◆ **Things to do**
a - In the VRChat discussion, how much slower than ordinary scripting inside Unity is Udon said to be?
b - In the rows from the line with "You are a GUI" up to and including the last line of the rows, replace "screenshot" with "screen image" and give those lines with nothing else changed. Leave the pictures out of the answer.

◆ **Given text**
— START —

As someone who had a brief alternate life in VRC and made worlds - just /wow/. I had just enough grasp on Unity to make some basic things, but stuffing Linux into a pixel shader is 1 if not 2 orders of magnitude more impressive.
It's a big differentiator with horizon worlds I think. They have an in world builder so you don't have to learn unity.
On the other hand horizon is super restricted in what you can do, is way too heavily moderated and rubber tiled so it's not fun to be in there at all. VRChat is way better at finding the edge of what's possible. I've seen whole worlds from half Life 2 recreated etc.
VRChat has intriguing possibilities, but I always got the impression the underlying architecture and programming is too shoddy to really support the breadth of custom experiences people want to make. I tried various mini
games or special worlds, and it was always incredibly jank and barely functional. It seemed more like problems stemming from instability or jankiness of the engine and API they were working with than anything else.
Granted, the last time I touched it was a few years ago. Unless they've done a major rewrite of the game I don't expect it to have improved all that much. Maybe I'm wrong.
There are two things holding back mini games and special worlds, inexperience and Udon.
The more technically impressive worlds don't just use the VRChat provided object syncing or interactions, they create their own systems tailored to the world, but Udon, the world scripting language, is sluggishly slow, 200X-1000X slower (according to VRC themselves and I know is true from experience), compared to ordinary scripting inside Unity, which means the only ones able to make their own systems are not only good at coding, they are really good at optimizing, on a generally amateur creation platform like VRC those people are very few.

— END —

◆ **Material**
— START —

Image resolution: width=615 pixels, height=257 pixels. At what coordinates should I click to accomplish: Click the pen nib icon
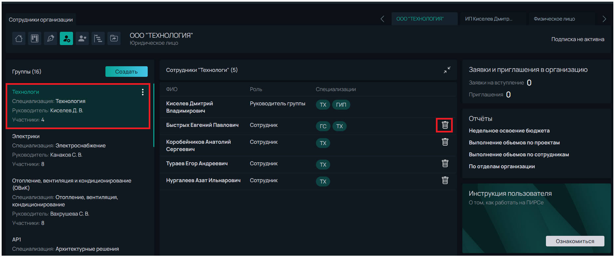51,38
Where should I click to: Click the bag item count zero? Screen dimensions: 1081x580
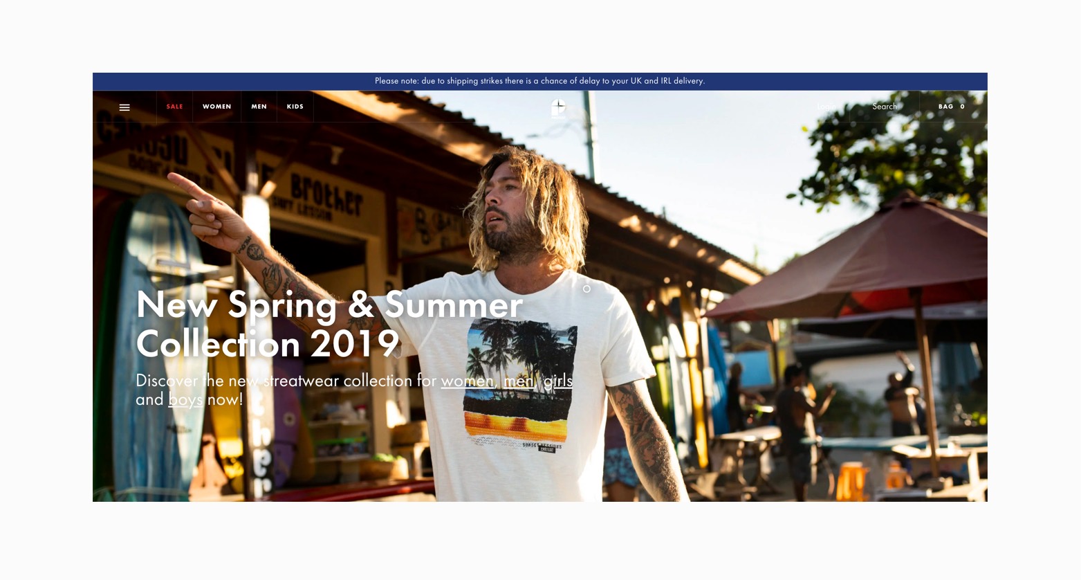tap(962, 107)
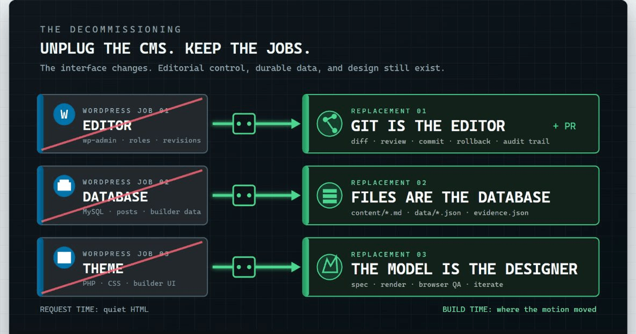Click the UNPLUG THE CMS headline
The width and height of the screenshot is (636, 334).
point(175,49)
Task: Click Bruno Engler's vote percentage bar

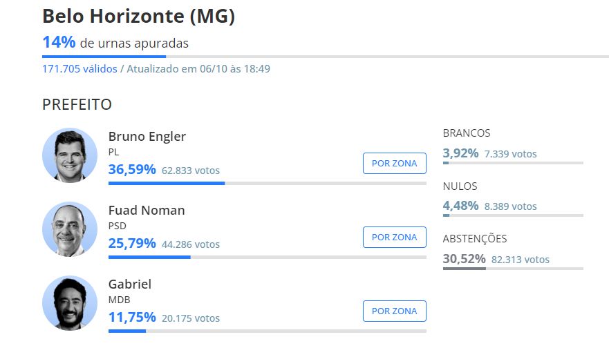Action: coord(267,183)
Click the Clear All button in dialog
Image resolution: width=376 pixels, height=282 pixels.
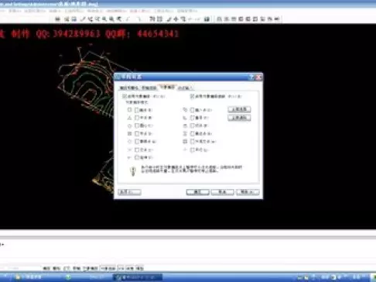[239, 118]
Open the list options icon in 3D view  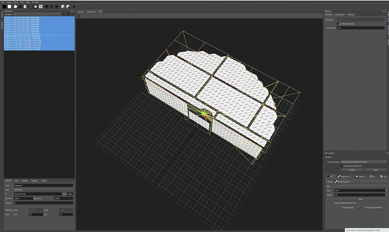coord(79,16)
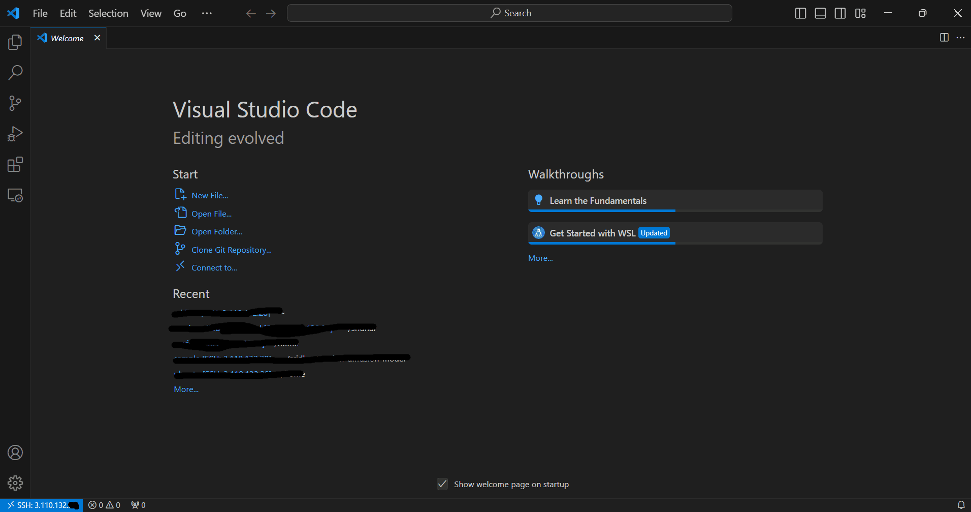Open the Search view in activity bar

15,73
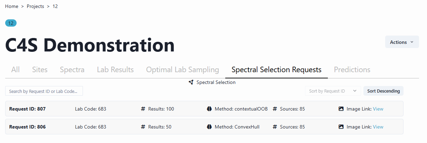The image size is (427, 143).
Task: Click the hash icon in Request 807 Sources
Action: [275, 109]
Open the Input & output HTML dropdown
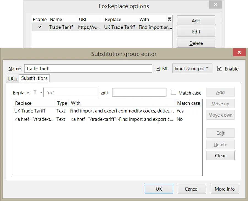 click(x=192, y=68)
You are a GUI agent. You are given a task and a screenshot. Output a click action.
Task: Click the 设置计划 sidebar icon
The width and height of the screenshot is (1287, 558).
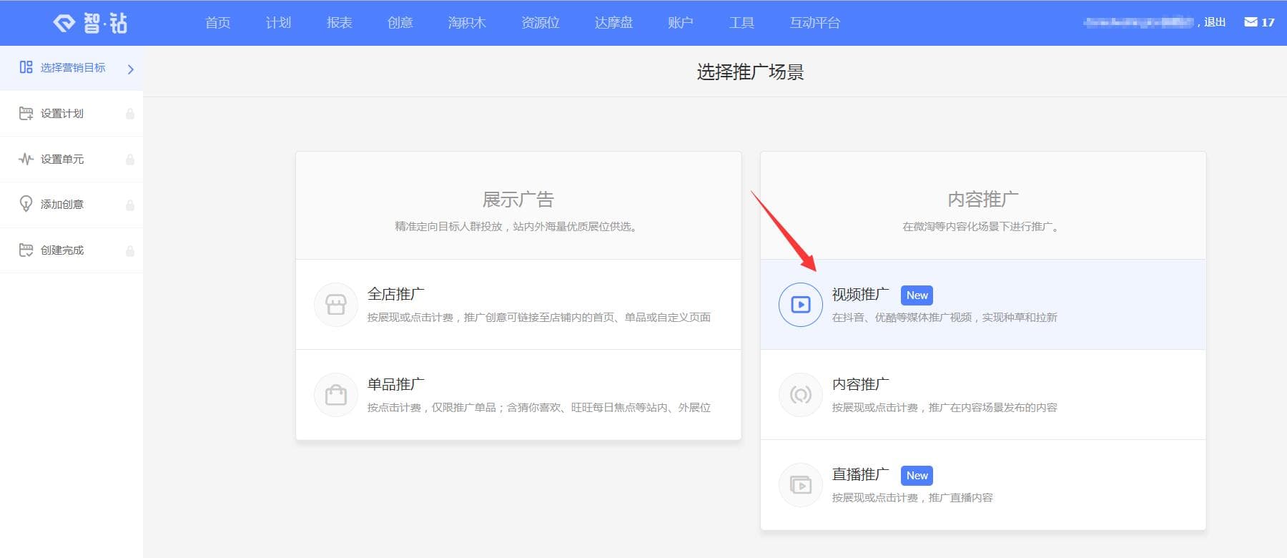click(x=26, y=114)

— END —

◆ **Task-by-task solutions**
a - 200X-1000X slower.

b -
You are a GUI agent. You are given a task and a screen image. Output a click action.
Task: Click the 设置计划 sidebar icon
The width and height of the screen image is (1287, 558).
click(x=26, y=114)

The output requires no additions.